In fact, the only thing that one can say about a victim class is that to many Progressive Leftists, it allows you to enjoy a moral superiority which you cannot claim.
I mean, look at Rodney King, who was savagely beaten by the LAPD back in 1992.
His beating did not confer to him the moral superiority all of his politically-motivated supporters wanted to convey to him. He was not the paragon of a human being who was savagely beaten for the crime of being black. He was an addict whose beating was in part because he was strung out on drugs and flying down the freeway, endangering others.
It’s not to suggest the beating was deserved. Far from it: the LAPD showed terrible judgement that evening in 1991 when they dragged him from his car and beat the crap out of him.
But Rodney King eventually would die at the bottom of his own swimming pool, a swimming pool bought from the settlement with the City of Los Angeles, strung out on a cocktail of alcohol, cocaine, marijuana and PCP.
If we do away with this notion that your “victim class” allows you to enjoy a certain moral superiority by virtue of your membership in that class regardless of your own personal life experience,–then what point would there be for “trans-racialism”?
I mean, isn’t “trans-racialism” stripped of its supposed moral superiority just an extreme form of “cultural appropriation”?
Personally I choose to see the world in the way I once read that a Jewish Rabbi asserted:
God created the world in six days and created mankind in His image. And He created an imperfect world so that we, His children, could continue His work by striving to make the world more perfect.
Now you may not believe in God–but the principle applies: the world is imperfect, and part of our job in this life is to help make the world more perfect. Even if it is in the smallest conceivable ways possible: a kind word to your neighbor. A larger tip to your waitress. Picking up a piece of litter and carrying it to the trash can.
And instances of victimization by racial or cultural class do not show the moral superiority of the victims. Instead, it shows the imperfections of the world.
Those who are victims of actual problems may have more insight than those who are not victims. But, like Rodney King, simply being beaten by the police does not confer moral superiority or even personal insight. It just means you were beaten by the police.

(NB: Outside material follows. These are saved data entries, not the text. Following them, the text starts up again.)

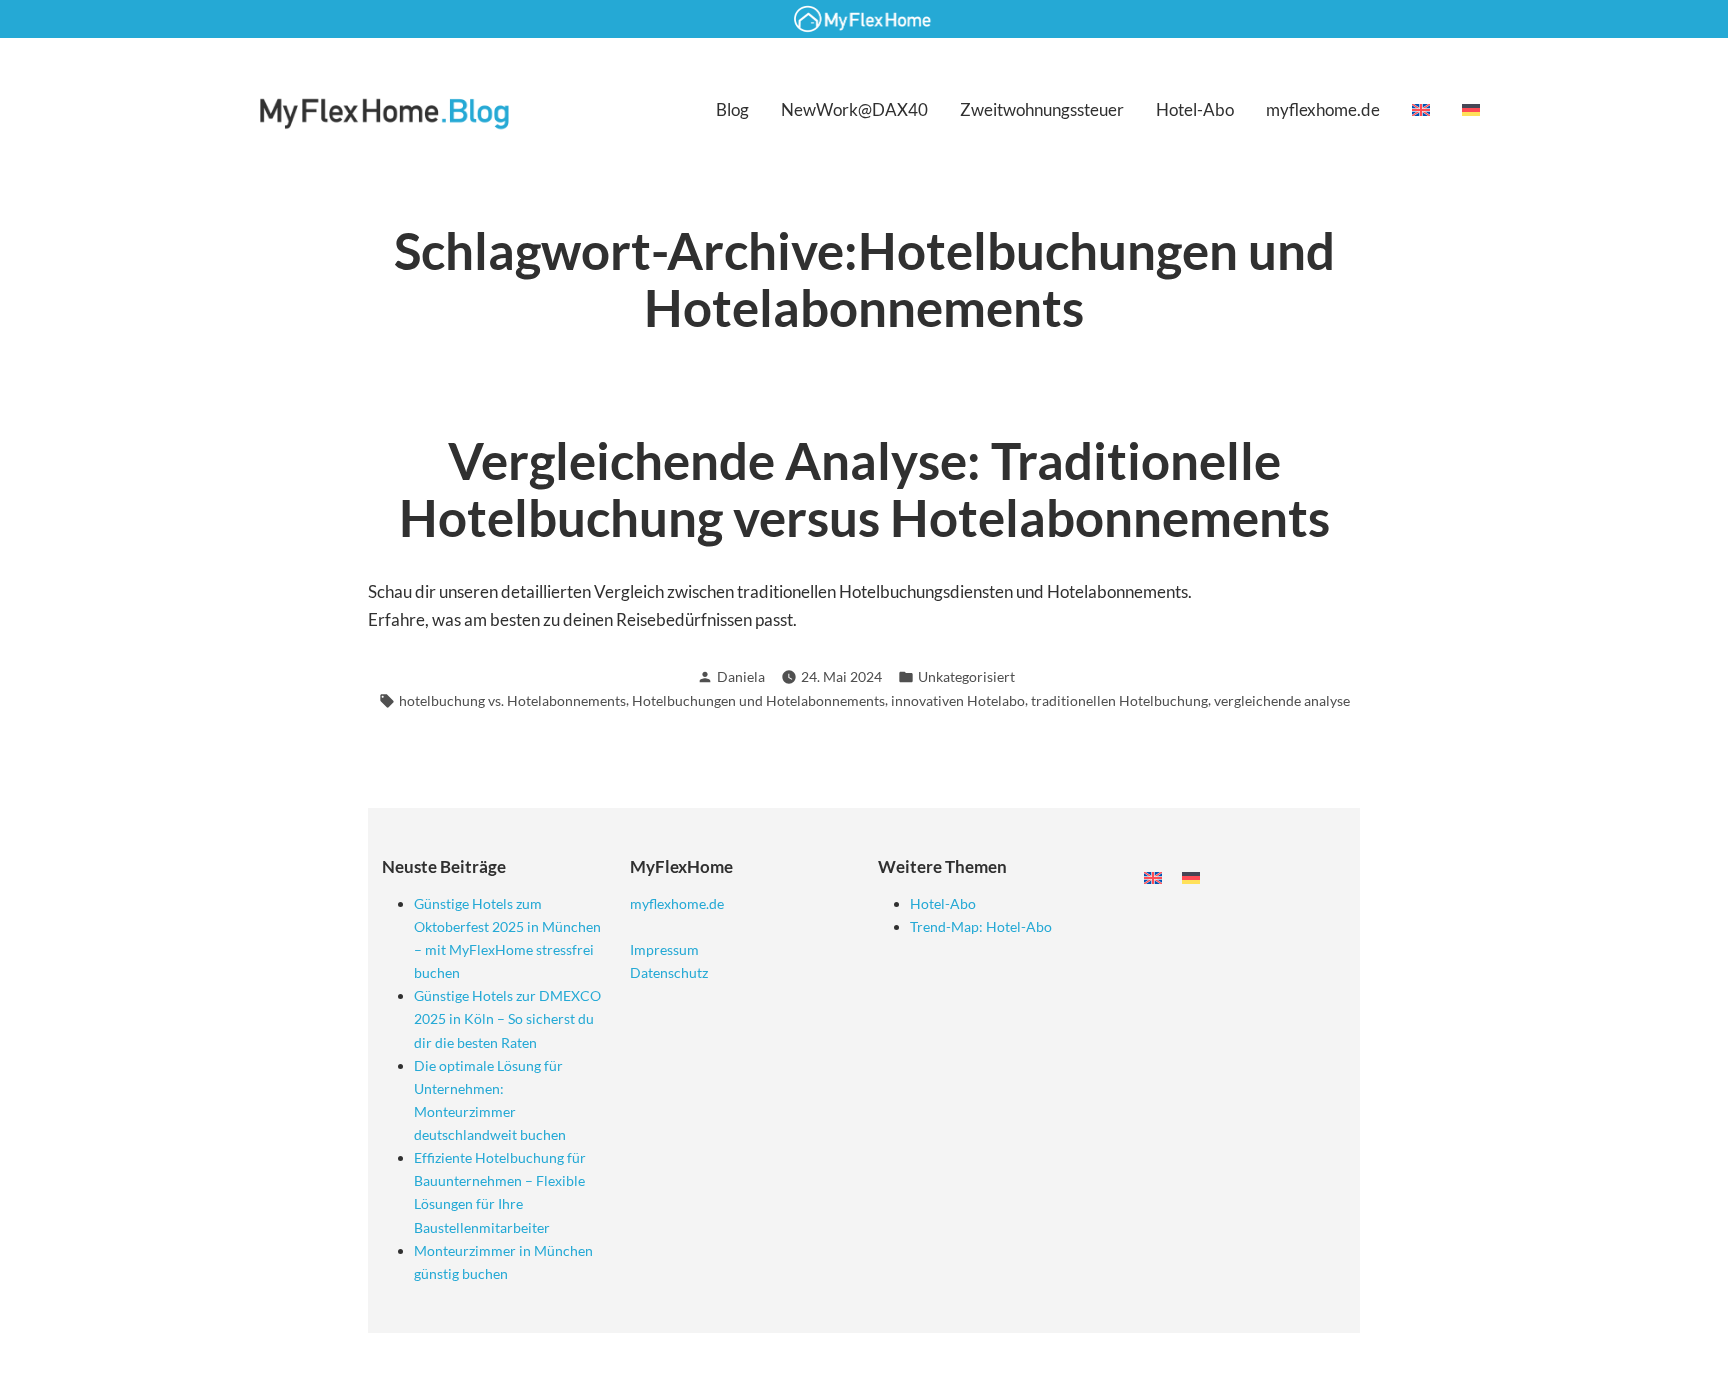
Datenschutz (669, 972)
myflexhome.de (1323, 109)
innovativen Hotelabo (958, 700)
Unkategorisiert (966, 676)
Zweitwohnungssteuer (1042, 109)
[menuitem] (1421, 109)
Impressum (664, 949)
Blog (732, 109)
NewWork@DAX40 (854, 109)
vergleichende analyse (1282, 700)
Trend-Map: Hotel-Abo (981, 926)
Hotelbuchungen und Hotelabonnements (758, 700)
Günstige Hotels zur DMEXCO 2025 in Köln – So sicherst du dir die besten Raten (507, 1018)
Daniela (741, 676)
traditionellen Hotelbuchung (1119, 700)
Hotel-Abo (1195, 109)
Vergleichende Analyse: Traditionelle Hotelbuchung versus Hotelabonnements (864, 489)
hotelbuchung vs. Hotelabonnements (512, 700)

It’s why I’m deeply offended by virtue signaling: by attempting to claim moral superiority through “empathy” or even by claiming membership in a class.

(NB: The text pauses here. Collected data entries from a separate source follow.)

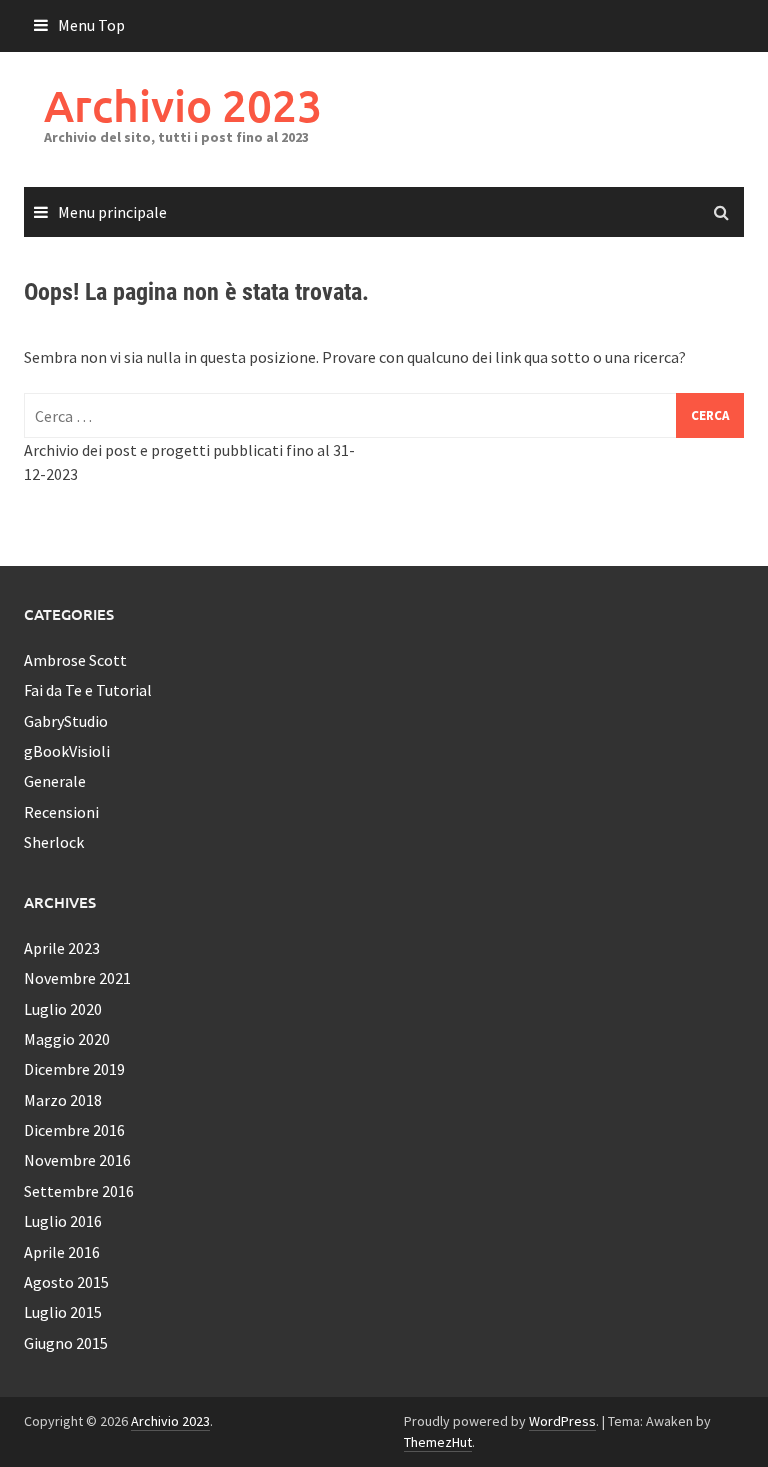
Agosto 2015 (66, 1282)
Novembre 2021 (77, 978)
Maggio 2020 (67, 1039)
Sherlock (54, 842)
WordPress (562, 1421)
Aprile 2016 (62, 1252)
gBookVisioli (67, 751)
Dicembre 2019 (74, 1069)
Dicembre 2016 (74, 1130)
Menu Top (91, 25)
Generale (55, 781)
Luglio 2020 (63, 1009)
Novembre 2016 (77, 1160)
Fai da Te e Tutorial (88, 690)
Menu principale (112, 212)
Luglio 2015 (63, 1312)
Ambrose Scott (75, 660)
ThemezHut (438, 1442)
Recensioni (61, 812)
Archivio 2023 (183, 105)
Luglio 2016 (63, 1221)
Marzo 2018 (63, 1100)
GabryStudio (66, 721)
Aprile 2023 (62, 948)
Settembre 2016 (79, 1191)
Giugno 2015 (66, 1343)
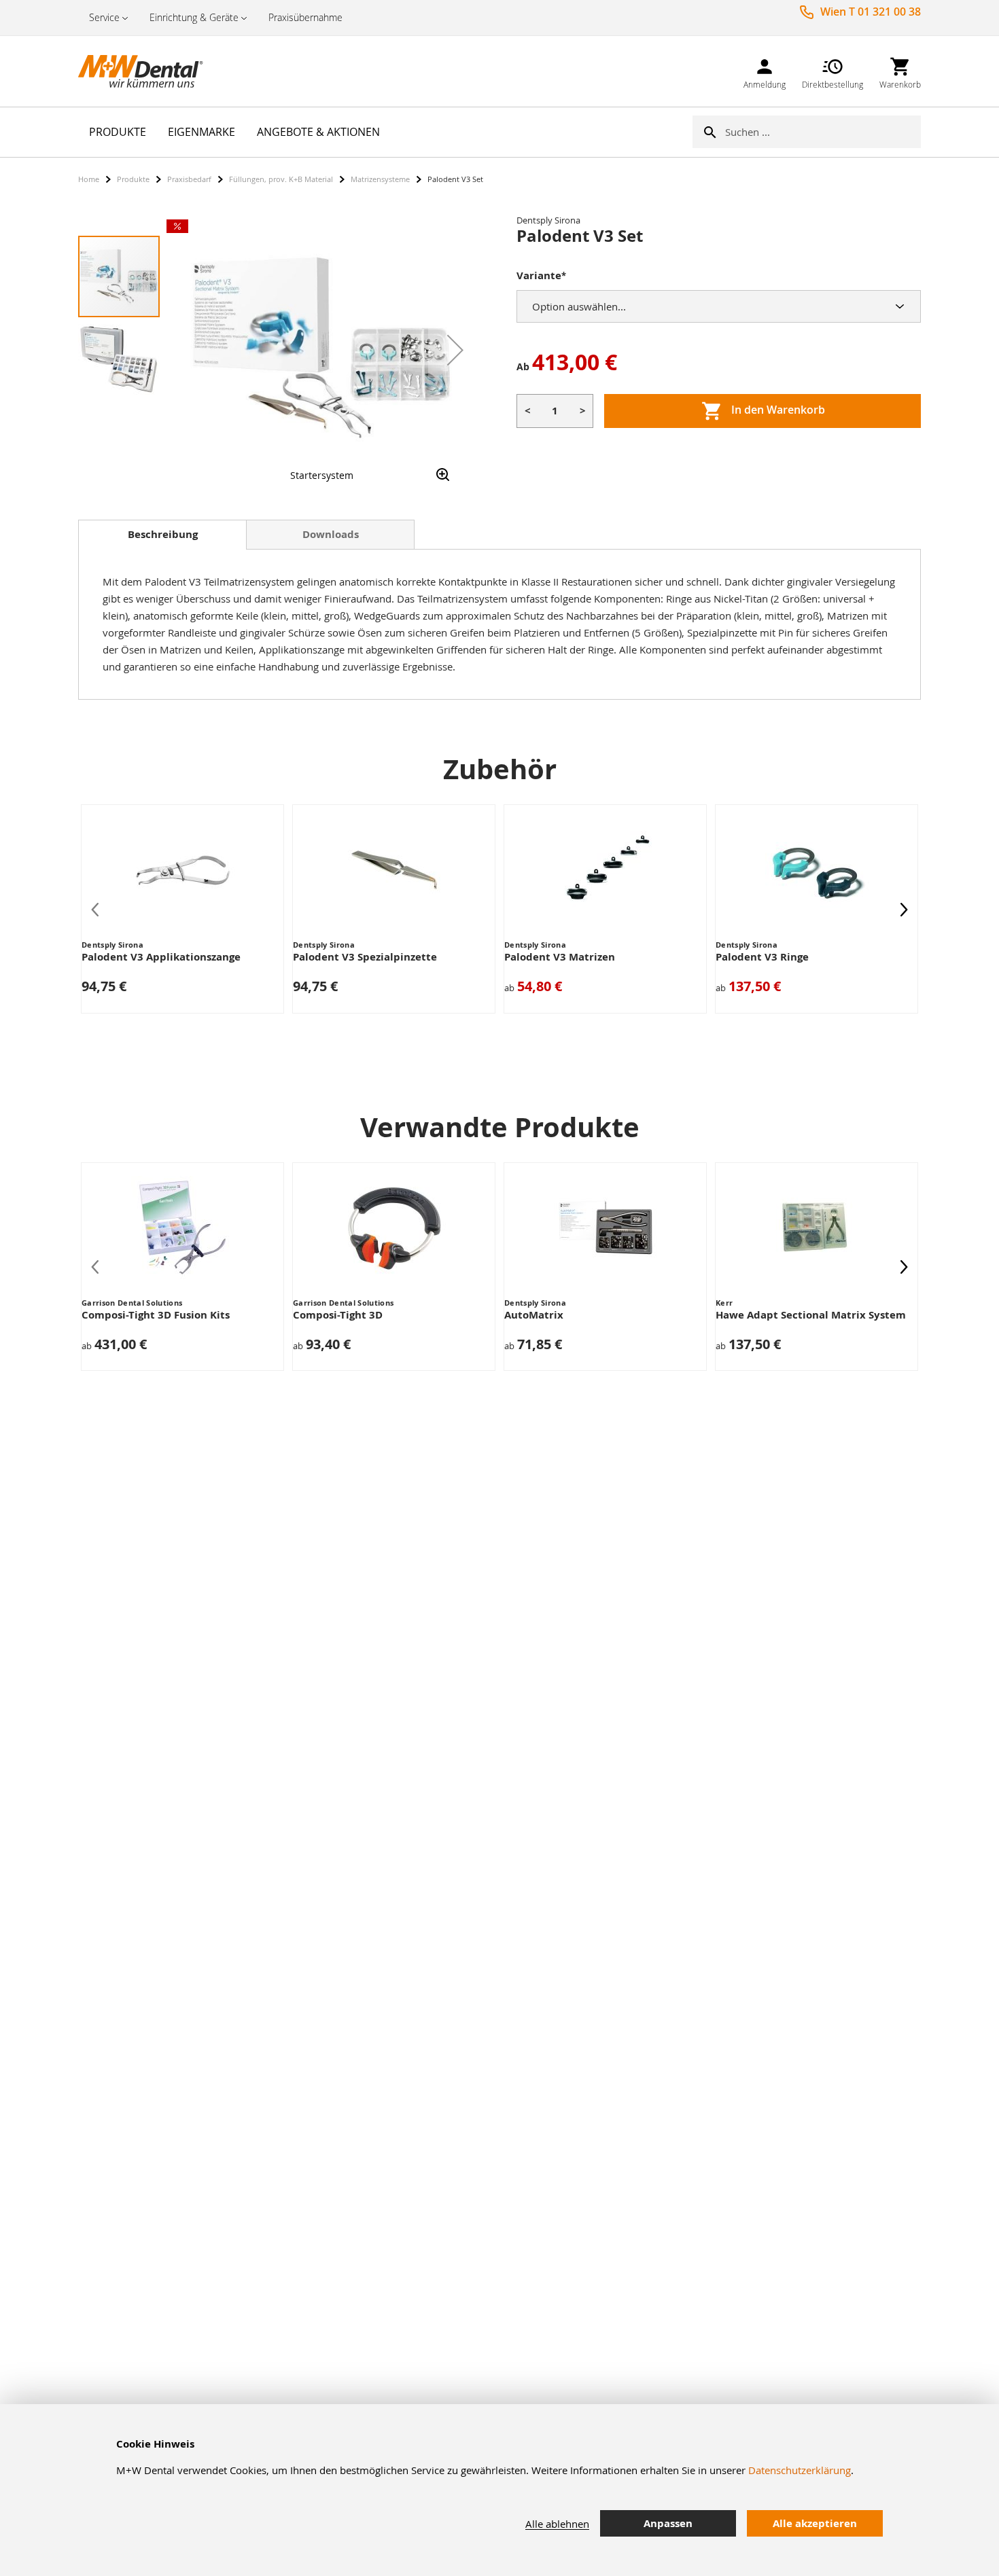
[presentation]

It means you are not trying to make the world a better place. You’re just trying to gain the love and accolades you believe is due to you due to your supposed membership in a “victim class.”
I do not mean to imply you should not tell the stories of your own actual experiences. If we’re ever in the same room sipping coffee and chatting, I have a whole bunch of stories about my dealings with the Bureau of Indian Affairs and the dealings with my own tribe–many of which I think you’d find more funny than sad.

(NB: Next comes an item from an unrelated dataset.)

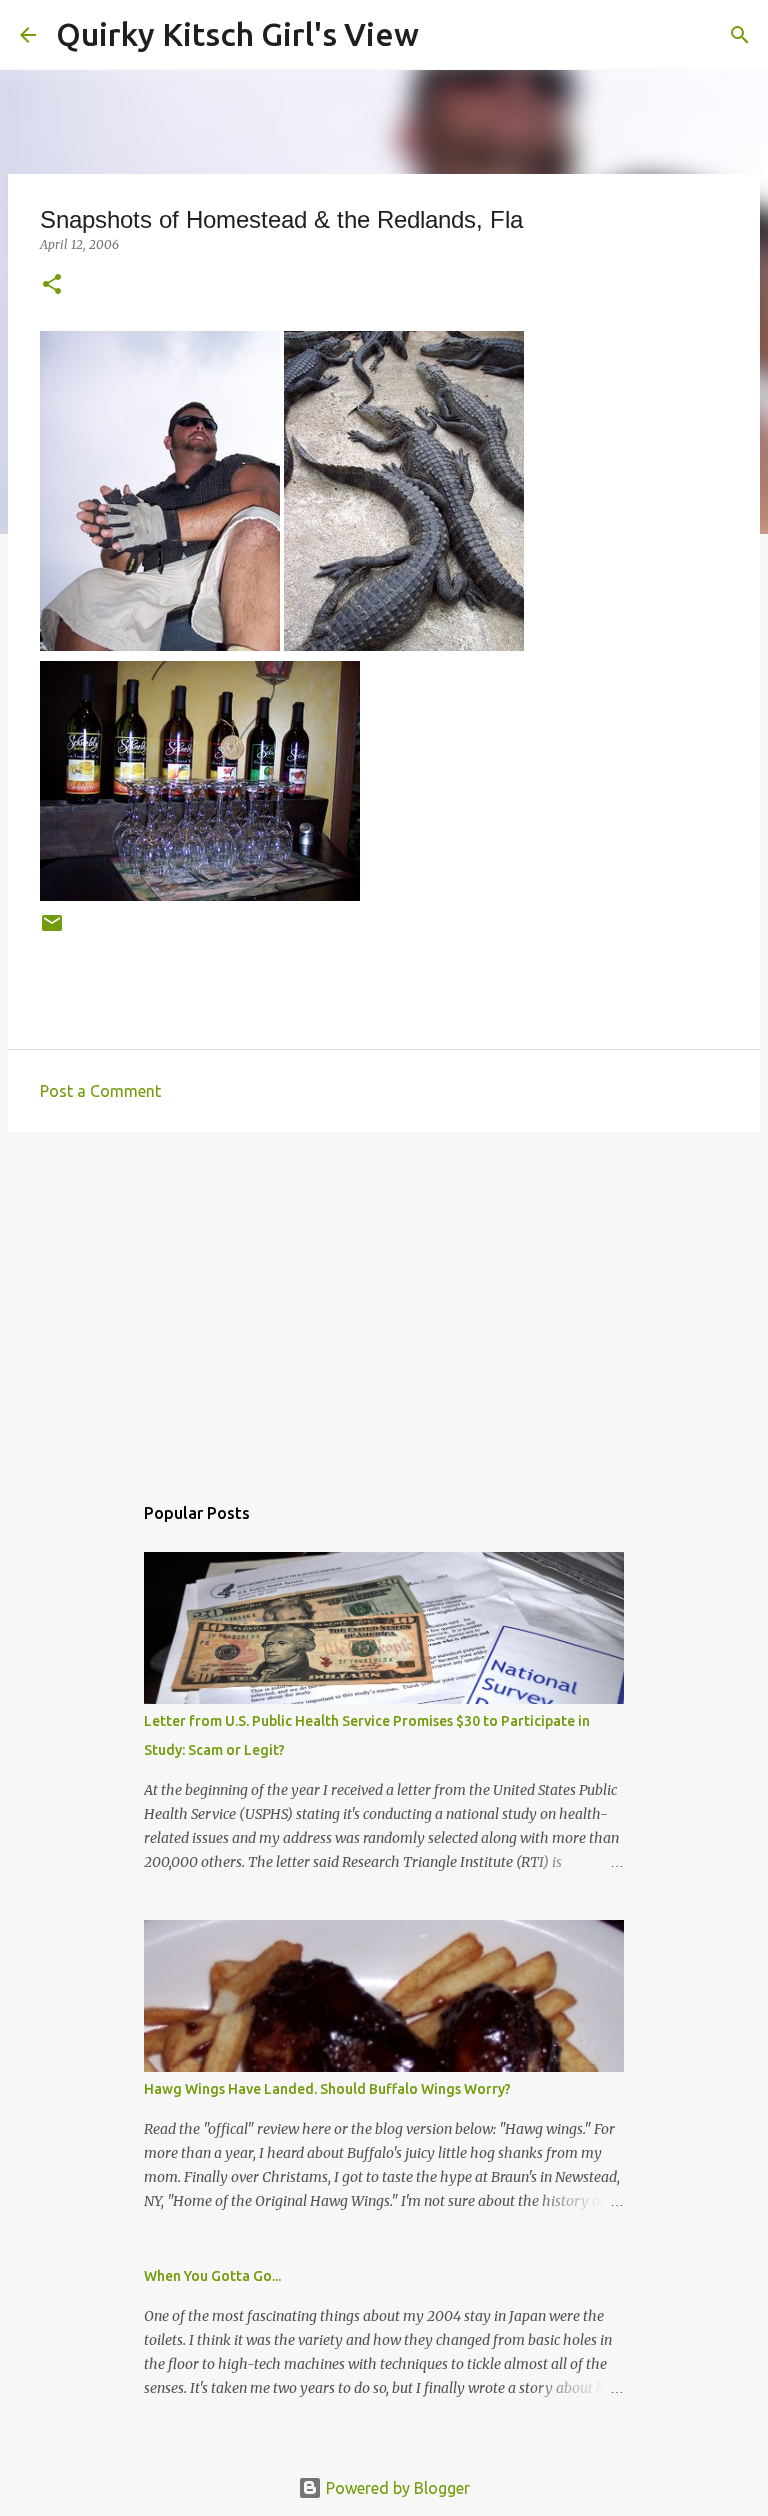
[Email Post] (52, 930)
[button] (52, 285)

And it’s not to imply your own stories about your own events don’t give you further insight into a problem you’ve experienced.
But you are not your class. You are not a generic “black” person, or a generic “latin-american”. Your experience growing up did not come out of the “generic Native American” bucket list or the “generic White” bucket list. You are not a faceless cog in a hierarchy of victimization.
Virtue signaling of this kind denies your humanity, your own personal experiences, and the uniqueness that each of us brings to the table.
And worse: virtue signaling means you simply do not give a shit about fixing problems. Only that you wish to profit from membership in that class–even if you have never personally suffered the problems of your supposed generic victim class.